We follow the three of them as they have a lark at work break-time and then at night when they hook up with some lairy young men at the local pub, where the sisters belt out a song with the pub group. Kendall herself meets a young delivery boy working for a second-hand furniture shop from where she's buying for her cheap and cheerful flat and things you might think will continue on this bright and breezy road until the end when things however take a darker turn. We see the older sister beaten up in the street by her drunken ex-husband but there's worse in store for the younger sister who falls pregnant and gets a back-street abortion which goes terribly wrong. Finally, to cap it all, the boyfriend who impregnated Corri dies in a motorbike crash, all of this with Kendall as sort of the first person witness to all of it. She wanted to see how the poor live and now she most certainly does.

The film finishes with a concentration on Kendall's new romance where the male feels he's punching above his weight and is forever trying to drag her out of seedy Battersea to posher Belgravia not appreciating that she's already rejected that mode of life. However catching her on the rebound from her emotional involvement over Posta's botched abortion, he turns up in a flash car, whisks her away to the seaside to a posh hotel, takes her to a fancy restaurant and eventually proposes to her. That's when we learn that the two of them are pulling in opposite directions, he wants out of the struggling, hard-up life amongst the poor working-class world he inhabits and doesn't care how he does it, while she seems to have found herself by rejecting the privileged upper class life he craves. It's nicely encapsulated in a scene where she craves a bag of cockles at a street vendor much to his disgust.

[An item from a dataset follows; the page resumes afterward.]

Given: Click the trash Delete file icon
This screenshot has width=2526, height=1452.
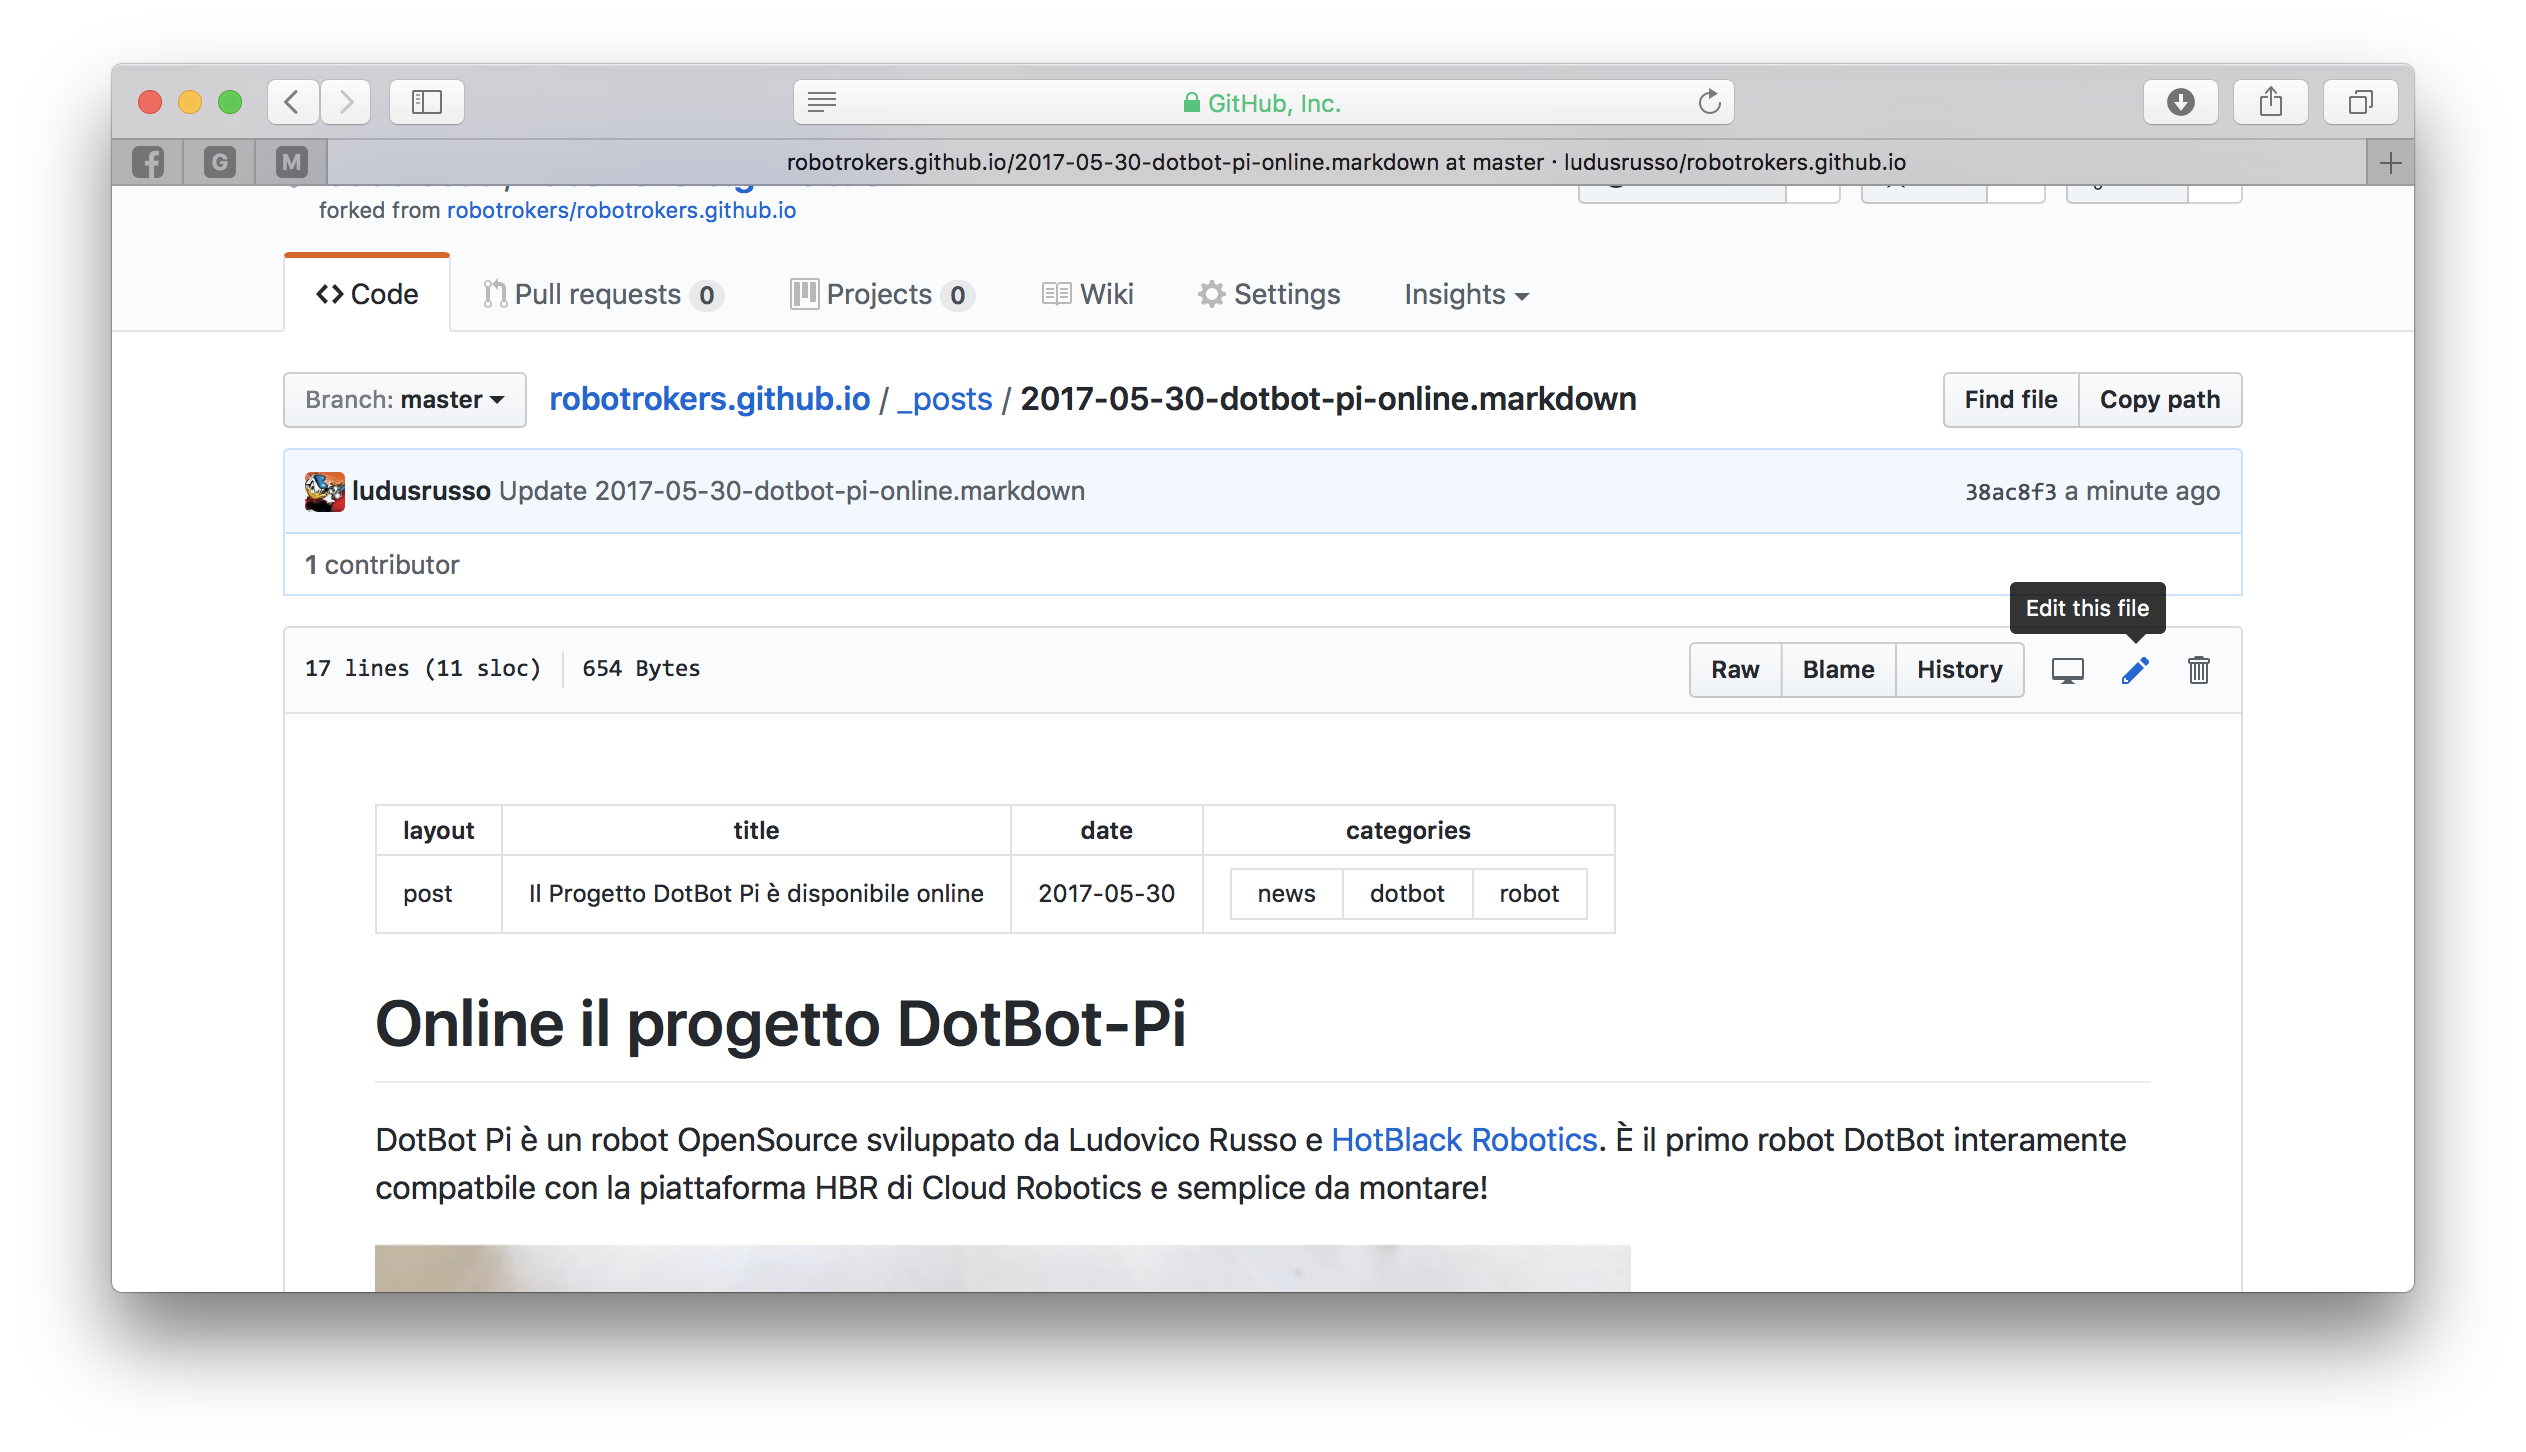Looking at the screenshot, I should pos(2198,670).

Class consciousness was a big deal in the 60's and drove many of the kitchen-sink dramas which emerged in the British cinema of the day. Whilst that argument is over-simplified here and one can't imagine too many mummy and daddy's little girls like Kendall's Polly slumming it like this, there's definitely pathos in the portrayals of her poor workmates, although we never actually get a glimpse of the monied life that Polly's escaping.

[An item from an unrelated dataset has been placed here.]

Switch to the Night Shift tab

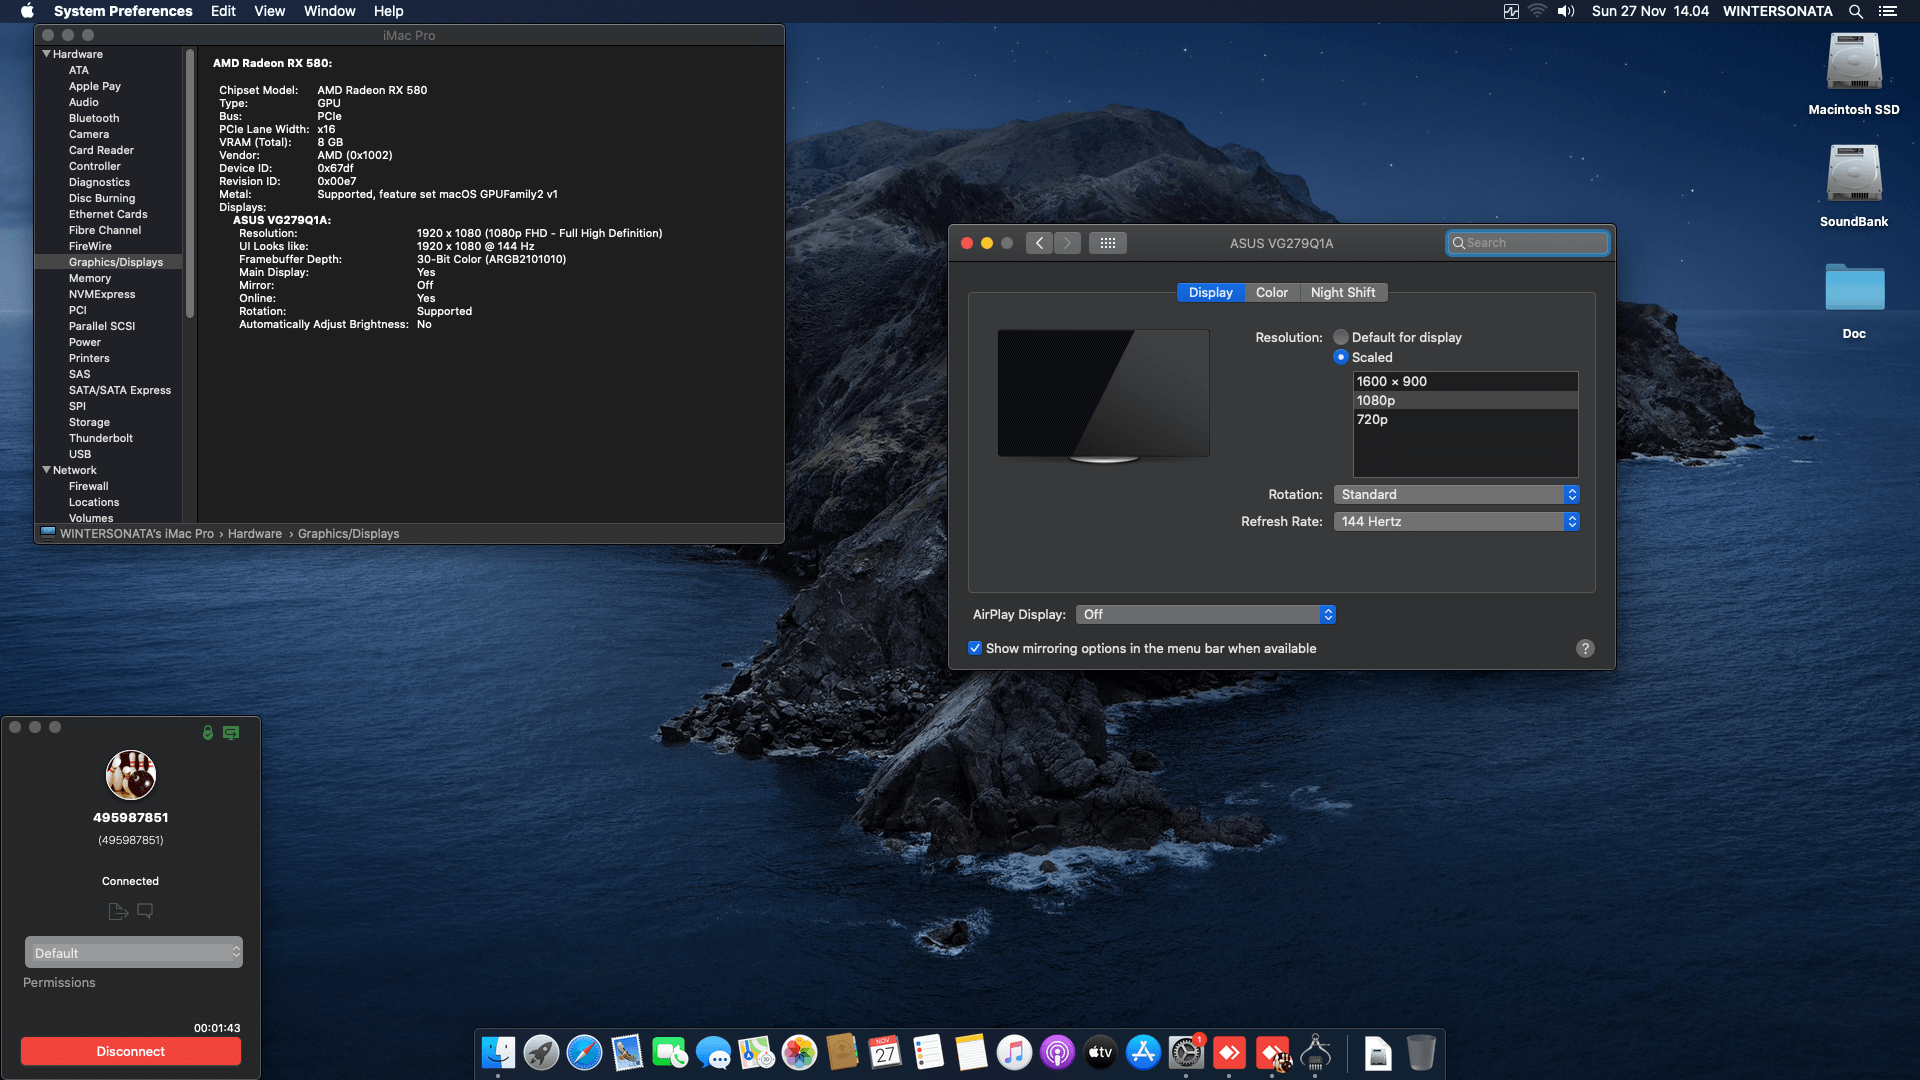click(1342, 292)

With good use of real-life locations, fine naturalistic acting especially by Lipman and Posta in support, empathetic direction by Peter Collinson and a bright, psychedlicised soundtrack by Manfred Mann and Mike Hugg, although inevitably dated by its attitudes (it seems to be accepted that men can slap women about or leave them to deal with an unplanned pregnancy) "Up The Junction" still stands as a reasonably accurate and authentic snapshot of the travails of the working classes, especially women in the mid-to-late 60's.